Directions:
Copy the part of the listing below verbatim, starting with the line containing "is (1026, 500)." and ending with the line containing "I will pos(192,243).", with both of those lines included.

Data entries:

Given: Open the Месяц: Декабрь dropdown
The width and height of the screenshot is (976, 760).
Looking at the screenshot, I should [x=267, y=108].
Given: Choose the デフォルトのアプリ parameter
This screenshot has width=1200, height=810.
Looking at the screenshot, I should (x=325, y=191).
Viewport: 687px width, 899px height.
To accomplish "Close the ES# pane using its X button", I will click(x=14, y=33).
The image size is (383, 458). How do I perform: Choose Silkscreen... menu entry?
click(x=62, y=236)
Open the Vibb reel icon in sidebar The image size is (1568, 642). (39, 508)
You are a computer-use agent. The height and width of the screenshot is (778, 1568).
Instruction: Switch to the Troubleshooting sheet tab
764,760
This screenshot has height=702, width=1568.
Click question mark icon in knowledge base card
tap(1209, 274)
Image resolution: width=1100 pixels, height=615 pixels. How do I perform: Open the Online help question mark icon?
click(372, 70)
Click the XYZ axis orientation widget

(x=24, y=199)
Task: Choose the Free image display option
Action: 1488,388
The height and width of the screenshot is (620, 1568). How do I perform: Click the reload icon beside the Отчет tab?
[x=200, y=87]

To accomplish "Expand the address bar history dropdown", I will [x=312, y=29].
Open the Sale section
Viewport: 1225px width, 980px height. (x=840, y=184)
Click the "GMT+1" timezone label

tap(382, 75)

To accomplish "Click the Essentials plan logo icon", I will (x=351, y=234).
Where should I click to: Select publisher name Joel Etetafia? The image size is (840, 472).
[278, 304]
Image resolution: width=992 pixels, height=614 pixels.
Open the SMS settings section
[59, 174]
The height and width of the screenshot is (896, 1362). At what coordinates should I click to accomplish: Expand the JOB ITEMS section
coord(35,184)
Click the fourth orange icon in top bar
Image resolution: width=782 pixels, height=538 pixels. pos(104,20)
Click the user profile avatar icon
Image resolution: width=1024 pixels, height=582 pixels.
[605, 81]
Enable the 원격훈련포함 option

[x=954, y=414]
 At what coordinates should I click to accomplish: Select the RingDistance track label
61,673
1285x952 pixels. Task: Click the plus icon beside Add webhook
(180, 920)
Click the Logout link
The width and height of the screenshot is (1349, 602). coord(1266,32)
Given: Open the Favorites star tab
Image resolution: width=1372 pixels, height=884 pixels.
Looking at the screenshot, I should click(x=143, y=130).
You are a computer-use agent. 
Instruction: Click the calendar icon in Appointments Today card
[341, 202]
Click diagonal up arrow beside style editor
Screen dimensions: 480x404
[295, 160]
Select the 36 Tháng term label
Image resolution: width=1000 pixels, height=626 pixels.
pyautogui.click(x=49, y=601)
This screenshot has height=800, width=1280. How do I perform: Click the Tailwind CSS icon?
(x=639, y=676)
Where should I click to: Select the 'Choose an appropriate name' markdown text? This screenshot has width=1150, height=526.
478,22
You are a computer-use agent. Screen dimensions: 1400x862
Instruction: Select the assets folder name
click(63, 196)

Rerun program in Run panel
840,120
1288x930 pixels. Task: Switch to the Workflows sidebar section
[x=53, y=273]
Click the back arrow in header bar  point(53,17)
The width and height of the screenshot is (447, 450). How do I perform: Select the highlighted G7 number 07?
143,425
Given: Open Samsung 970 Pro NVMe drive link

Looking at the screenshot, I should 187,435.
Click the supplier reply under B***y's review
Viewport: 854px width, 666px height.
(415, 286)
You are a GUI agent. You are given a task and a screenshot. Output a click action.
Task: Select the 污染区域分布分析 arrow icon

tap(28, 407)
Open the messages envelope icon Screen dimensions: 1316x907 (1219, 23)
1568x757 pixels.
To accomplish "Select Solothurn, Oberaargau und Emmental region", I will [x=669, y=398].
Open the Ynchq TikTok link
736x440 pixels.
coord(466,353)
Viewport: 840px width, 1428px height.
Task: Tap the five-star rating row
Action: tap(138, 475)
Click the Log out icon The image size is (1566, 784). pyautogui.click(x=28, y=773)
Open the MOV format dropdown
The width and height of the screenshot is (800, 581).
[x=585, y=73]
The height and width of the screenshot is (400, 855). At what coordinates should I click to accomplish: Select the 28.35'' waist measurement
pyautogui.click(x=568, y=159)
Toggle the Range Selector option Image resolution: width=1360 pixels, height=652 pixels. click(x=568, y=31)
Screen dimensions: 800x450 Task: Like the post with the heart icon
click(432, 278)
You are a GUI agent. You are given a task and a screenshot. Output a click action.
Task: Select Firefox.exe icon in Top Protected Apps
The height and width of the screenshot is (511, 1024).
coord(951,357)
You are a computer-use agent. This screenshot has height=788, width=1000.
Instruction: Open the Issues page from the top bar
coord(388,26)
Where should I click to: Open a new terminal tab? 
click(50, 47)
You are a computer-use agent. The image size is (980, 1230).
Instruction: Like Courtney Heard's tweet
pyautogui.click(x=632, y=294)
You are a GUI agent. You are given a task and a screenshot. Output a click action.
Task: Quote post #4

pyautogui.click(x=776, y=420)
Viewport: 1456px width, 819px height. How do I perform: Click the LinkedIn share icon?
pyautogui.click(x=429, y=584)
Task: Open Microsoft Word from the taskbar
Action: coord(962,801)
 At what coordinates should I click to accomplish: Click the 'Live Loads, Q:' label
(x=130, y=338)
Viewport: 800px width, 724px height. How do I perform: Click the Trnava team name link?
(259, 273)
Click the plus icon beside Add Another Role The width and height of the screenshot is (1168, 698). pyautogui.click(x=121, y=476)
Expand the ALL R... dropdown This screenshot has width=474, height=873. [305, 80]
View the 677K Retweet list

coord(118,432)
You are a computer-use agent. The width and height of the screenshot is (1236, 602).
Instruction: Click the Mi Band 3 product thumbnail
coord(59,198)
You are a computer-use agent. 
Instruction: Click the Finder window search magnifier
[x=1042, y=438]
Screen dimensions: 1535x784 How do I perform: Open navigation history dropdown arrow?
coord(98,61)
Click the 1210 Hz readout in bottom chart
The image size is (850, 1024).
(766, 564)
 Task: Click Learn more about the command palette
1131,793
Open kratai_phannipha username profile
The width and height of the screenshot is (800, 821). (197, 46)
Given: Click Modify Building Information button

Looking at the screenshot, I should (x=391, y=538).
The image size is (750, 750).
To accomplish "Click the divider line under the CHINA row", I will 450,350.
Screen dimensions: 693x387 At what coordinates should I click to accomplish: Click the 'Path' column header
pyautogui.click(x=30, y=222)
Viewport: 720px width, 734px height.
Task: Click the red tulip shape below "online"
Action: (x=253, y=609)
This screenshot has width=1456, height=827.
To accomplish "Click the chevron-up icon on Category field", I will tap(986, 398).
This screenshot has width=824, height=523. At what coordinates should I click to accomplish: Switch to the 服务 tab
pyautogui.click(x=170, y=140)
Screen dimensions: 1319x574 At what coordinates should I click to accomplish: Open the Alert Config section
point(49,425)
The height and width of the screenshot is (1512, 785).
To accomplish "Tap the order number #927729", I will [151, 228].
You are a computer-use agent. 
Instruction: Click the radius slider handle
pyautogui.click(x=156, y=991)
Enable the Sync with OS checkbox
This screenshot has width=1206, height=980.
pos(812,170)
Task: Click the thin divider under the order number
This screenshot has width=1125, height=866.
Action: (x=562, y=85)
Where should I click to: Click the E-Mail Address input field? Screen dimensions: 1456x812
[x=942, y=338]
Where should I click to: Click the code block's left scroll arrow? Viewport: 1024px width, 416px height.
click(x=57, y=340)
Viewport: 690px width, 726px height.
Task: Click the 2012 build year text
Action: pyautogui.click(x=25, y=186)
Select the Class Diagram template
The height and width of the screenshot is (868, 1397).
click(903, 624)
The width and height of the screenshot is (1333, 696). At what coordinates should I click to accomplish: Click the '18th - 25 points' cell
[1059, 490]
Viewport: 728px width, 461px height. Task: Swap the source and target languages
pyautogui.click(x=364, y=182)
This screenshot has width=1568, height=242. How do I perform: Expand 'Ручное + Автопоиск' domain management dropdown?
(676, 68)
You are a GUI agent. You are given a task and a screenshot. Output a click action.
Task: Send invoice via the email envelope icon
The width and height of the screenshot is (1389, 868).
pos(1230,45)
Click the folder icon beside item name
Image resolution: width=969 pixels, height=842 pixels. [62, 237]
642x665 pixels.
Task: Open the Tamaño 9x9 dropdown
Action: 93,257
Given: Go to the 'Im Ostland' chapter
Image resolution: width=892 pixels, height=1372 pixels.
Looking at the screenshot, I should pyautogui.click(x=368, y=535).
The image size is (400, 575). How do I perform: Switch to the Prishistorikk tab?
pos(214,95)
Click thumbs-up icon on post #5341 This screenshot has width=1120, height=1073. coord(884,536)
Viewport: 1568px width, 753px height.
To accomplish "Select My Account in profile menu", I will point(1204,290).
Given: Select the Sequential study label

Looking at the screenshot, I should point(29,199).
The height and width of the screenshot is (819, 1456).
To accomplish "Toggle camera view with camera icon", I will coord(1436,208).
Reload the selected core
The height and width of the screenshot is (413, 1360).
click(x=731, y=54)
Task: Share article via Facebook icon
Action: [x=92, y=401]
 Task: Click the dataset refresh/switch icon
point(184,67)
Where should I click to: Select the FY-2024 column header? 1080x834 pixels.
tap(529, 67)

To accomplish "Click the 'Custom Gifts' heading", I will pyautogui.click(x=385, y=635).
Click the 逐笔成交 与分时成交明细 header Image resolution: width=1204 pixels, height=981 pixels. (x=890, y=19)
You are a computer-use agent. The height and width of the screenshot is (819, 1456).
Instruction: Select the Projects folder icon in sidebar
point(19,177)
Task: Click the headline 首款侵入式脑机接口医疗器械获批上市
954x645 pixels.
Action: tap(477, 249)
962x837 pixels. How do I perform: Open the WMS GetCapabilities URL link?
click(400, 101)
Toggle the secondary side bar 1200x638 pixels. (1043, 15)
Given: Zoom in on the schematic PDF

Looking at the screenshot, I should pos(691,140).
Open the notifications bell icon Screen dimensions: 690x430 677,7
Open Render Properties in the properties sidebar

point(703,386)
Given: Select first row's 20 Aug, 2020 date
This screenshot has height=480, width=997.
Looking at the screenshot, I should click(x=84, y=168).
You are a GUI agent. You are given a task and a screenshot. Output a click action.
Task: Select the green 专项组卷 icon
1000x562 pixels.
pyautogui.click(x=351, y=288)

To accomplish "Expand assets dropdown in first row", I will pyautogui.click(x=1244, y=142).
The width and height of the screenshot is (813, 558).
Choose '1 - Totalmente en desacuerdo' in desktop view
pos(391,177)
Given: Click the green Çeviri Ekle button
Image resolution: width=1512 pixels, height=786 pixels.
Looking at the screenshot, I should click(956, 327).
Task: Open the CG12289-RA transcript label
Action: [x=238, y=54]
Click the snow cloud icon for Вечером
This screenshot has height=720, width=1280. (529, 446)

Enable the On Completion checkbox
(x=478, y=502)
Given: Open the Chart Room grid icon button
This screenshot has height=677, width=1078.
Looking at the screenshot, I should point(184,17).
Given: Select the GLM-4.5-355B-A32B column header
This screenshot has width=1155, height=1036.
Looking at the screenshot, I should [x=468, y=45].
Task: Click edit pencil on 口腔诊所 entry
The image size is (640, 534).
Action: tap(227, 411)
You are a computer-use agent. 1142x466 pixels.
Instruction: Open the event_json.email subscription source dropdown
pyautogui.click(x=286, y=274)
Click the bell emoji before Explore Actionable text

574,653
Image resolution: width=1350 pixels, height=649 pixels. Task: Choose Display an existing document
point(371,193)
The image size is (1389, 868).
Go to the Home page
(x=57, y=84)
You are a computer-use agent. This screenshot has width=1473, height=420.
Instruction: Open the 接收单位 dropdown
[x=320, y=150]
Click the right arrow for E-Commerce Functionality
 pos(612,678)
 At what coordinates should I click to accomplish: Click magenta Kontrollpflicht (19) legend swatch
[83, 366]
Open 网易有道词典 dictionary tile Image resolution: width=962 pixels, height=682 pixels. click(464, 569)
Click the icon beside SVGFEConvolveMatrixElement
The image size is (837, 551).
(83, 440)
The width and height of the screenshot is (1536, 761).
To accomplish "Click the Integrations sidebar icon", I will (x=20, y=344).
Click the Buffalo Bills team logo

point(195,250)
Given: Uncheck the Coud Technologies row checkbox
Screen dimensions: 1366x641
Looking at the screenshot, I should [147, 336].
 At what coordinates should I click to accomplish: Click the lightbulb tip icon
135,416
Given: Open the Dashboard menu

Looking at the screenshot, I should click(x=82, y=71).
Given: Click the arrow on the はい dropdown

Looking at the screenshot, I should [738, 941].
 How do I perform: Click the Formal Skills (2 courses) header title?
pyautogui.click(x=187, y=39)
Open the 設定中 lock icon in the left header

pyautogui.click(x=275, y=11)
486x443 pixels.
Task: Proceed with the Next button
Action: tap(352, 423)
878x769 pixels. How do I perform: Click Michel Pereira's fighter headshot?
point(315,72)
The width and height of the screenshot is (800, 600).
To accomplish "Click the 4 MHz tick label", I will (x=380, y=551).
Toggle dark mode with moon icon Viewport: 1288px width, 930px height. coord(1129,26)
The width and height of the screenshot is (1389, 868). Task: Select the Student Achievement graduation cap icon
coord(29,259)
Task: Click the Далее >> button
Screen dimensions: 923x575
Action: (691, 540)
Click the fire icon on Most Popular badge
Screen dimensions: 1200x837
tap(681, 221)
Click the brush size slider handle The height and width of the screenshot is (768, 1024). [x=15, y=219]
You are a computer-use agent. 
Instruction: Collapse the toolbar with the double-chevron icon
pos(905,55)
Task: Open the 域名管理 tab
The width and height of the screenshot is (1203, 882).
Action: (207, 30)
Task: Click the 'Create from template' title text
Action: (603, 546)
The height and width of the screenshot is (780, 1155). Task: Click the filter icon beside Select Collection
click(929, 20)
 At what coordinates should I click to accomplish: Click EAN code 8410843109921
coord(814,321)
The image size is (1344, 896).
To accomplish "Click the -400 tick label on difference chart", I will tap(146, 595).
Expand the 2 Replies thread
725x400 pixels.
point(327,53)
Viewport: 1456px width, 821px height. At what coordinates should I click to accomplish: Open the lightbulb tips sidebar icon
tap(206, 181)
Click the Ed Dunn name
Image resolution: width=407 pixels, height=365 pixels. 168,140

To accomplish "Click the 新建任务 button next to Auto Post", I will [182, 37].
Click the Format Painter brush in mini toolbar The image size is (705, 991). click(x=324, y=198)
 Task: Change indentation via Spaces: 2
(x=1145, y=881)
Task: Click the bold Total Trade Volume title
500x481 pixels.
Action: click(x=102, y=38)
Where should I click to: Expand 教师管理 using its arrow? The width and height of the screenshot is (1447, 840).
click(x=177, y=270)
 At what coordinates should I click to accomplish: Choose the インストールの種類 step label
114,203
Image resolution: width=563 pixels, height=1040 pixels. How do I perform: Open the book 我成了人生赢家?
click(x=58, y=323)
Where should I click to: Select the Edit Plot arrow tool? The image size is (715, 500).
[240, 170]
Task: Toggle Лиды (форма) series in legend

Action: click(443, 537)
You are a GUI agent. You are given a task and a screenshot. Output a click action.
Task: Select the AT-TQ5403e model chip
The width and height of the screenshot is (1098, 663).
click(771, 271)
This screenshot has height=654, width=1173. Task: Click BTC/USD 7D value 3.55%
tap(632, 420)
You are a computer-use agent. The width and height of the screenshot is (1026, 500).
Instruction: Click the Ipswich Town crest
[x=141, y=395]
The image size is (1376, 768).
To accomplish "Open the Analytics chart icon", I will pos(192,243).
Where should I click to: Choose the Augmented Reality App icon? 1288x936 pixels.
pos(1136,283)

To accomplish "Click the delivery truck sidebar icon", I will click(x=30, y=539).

Problem solution:
You are a computer-use agent. The width and height of the screenshot is (1026, 500).
Instruction: Click the Ipswich Town crest
[x=141, y=395]
The image size is (1376, 768).
To accomplish "Open the Analytics chart icon", I will pos(192,243).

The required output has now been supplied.